* _Problem statement_: Give again, word for word, each line from the top of the listing through the line that holds "You are a computer-use agent. Screen dimensions: 1412x840".
BEGIN Available records
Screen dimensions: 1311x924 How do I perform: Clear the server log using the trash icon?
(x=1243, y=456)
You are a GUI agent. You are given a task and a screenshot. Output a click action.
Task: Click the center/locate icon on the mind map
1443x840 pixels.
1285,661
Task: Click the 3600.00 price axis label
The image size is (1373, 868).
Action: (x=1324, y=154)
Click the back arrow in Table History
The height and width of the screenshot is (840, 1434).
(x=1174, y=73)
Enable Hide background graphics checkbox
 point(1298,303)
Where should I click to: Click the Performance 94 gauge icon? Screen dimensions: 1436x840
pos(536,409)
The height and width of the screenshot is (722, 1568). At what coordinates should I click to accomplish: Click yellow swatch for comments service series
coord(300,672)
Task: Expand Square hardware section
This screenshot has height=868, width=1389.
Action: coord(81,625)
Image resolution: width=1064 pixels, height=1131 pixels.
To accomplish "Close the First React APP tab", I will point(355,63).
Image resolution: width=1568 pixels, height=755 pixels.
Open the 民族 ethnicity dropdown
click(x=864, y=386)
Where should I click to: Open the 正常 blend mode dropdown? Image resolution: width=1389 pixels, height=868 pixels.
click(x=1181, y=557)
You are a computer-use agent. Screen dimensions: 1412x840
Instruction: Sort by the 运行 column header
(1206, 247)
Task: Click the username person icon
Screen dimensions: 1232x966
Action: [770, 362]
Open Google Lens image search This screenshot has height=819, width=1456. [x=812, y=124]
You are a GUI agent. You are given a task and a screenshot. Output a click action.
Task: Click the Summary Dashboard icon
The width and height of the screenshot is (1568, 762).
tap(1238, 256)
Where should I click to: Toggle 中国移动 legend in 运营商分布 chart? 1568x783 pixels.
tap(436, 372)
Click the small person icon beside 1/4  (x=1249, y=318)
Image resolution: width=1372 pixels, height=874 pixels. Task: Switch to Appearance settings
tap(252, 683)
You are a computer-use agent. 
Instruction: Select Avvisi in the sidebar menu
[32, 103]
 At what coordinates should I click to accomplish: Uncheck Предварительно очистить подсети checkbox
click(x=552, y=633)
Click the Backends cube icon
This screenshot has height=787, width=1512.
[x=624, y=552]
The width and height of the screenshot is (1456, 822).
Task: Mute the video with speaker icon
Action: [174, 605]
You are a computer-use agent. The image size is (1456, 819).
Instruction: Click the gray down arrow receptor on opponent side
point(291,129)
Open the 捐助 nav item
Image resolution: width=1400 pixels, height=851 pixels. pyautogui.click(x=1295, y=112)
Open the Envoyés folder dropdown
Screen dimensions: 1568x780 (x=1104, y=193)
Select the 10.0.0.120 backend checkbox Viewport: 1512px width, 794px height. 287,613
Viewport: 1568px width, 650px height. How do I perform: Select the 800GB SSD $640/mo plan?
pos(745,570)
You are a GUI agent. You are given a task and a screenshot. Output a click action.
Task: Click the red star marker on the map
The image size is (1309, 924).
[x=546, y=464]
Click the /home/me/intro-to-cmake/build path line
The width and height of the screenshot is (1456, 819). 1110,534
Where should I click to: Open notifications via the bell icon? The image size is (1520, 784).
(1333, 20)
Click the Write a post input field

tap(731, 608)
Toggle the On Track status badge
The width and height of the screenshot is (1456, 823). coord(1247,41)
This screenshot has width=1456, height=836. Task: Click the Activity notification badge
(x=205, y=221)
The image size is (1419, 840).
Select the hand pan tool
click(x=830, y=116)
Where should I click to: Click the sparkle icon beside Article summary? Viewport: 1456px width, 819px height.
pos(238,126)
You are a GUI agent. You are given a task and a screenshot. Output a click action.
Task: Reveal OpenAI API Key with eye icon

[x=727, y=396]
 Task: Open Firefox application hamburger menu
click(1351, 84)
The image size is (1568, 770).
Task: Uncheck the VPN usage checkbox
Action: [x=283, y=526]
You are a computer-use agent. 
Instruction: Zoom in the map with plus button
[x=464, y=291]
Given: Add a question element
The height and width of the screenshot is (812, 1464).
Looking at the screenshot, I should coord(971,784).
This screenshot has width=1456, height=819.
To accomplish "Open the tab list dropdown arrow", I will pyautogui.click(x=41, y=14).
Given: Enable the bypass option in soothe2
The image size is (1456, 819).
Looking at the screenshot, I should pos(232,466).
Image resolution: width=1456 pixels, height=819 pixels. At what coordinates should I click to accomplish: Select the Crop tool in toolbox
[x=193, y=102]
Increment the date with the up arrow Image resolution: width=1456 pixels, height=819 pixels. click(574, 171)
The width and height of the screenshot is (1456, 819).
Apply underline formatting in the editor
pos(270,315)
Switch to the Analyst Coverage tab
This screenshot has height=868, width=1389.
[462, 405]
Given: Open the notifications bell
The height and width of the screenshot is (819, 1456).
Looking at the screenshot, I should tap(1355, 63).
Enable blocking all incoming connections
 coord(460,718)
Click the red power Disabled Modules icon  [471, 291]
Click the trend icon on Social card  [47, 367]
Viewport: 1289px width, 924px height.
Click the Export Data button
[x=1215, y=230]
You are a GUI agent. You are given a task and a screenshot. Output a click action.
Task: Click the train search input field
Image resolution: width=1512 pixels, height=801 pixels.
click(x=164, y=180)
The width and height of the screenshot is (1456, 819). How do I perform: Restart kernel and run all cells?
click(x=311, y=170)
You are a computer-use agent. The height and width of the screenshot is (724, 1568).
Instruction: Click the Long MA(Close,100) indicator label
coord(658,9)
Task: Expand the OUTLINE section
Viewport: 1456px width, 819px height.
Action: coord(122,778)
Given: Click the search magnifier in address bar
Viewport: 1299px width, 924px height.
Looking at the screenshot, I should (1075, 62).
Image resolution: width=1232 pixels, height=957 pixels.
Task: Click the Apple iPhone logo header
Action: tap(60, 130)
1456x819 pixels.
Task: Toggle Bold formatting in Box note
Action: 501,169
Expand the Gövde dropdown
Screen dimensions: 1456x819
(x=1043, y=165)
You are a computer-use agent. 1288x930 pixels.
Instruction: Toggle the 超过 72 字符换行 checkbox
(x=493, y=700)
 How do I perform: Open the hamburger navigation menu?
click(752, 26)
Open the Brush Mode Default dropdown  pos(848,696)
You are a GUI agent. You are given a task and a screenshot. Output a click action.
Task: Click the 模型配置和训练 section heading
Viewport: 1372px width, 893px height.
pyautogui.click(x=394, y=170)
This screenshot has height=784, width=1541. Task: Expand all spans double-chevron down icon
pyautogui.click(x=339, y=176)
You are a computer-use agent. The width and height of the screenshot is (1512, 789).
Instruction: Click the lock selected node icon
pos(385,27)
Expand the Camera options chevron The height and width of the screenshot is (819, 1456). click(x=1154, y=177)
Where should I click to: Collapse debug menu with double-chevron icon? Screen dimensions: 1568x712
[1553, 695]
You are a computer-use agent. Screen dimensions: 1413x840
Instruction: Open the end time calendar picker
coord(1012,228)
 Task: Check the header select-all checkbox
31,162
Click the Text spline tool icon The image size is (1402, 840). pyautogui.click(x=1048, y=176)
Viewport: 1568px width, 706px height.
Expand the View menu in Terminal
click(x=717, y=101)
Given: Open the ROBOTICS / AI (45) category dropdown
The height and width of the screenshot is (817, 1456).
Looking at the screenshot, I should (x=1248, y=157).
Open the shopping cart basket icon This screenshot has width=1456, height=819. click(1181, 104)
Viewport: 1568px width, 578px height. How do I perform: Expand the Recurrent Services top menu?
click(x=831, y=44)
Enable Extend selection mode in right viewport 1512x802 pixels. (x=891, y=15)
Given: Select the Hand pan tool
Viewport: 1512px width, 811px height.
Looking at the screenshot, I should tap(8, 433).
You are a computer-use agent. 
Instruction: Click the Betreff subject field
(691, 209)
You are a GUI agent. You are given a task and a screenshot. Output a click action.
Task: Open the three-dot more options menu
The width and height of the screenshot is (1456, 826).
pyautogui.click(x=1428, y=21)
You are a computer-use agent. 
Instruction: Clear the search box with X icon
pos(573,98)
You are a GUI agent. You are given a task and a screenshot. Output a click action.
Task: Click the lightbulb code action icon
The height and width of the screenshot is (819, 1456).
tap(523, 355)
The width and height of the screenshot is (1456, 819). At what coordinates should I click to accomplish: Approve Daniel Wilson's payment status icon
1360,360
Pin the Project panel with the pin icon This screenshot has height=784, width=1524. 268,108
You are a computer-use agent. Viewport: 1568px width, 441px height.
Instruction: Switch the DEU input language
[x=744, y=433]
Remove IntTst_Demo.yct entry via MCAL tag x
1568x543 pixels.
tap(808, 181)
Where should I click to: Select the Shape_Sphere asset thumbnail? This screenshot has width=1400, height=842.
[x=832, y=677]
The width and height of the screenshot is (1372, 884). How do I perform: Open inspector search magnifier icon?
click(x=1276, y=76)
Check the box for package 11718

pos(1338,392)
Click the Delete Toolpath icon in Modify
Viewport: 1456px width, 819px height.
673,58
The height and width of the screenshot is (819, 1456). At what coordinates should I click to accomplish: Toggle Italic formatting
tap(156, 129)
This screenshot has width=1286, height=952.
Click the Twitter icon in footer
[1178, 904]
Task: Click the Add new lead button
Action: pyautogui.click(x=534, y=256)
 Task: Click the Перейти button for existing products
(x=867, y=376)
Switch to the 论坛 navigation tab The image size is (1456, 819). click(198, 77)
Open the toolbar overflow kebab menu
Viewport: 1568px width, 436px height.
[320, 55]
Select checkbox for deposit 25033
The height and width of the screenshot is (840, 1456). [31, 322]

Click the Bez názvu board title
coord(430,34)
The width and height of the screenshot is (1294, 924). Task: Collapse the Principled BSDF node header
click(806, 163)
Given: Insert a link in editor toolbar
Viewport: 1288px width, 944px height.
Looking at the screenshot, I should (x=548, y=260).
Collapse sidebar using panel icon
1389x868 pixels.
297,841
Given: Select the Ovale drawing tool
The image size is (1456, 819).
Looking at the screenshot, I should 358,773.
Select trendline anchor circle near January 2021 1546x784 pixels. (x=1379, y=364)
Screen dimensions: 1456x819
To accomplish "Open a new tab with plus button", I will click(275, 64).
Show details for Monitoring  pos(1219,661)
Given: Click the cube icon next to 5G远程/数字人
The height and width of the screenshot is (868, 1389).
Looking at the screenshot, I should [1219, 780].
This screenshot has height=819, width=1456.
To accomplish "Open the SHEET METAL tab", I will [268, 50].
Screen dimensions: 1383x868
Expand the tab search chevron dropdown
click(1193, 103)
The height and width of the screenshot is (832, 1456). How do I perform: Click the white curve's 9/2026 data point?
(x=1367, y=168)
END Available records
* _Response to the task_:
Screen dimensions: 1311x924 How do I perform: Clear the server log using the trash icon?
(x=1243, y=456)
You are a GUI agent. You are given a task and a screenshot. Output a click action.
Task: Click the center/locate icon on the mind map
1443x840 pixels.
1285,661
Task: Click the 3600.00 price axis label
The image size is (1373, 868).
Action: (x=1324, y=154)
Click the back arrow in Table History
The height and width of the screenshot is (840, 1434).
(x=1174, y=73)
Enable Hide background graphics checkbox
 point(1298,303)
Where should I click to: Click the Performance 94 gauge icon? Screen dimensions: 1436x840
pos(536,409)
The height and width of the screenshot is (722, 1568). At what coordinates should I click to accomplish: Click yellow swatch for comments service series
coord(300,672)
Task: Expand Square hardware section
This screenshot has height=868, width=1389.
Action: coord(81,625)
Image resolution: width=1064 pixels, height=1131 pixels.
To accomplish "Close the First React APP tab", I will point(355,63).
Image resolution: width=1568 pixels, height=755 pixels.
Open the 民族 ethnicity dropdown
click(x=864, y=386)
Where should I click to: Open the 正常 blend mode dropdown? Image resolution: width=1389 pixels, height=868 pixels.
click(x=1181, y=557)
You are a computer-use agent. Screen dimensions: 1412x840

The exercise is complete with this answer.